** Source data follows **

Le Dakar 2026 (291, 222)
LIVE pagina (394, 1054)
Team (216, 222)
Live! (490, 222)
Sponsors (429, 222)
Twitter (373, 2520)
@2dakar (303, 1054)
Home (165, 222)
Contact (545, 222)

** End of Source data **

- The task -
Return each line of the records above exactly as it reads.

- Exercise solution -
Le Dakar 2026 (291, 222)
LIVE pagina (394, 1054)
Team (216, 222)
Live! (490, 222)
Sponsors (429, 222)
Twitter (373, 2520)
@2dakar (303, 1054)
Home (165, 222)
Contact (545, 222)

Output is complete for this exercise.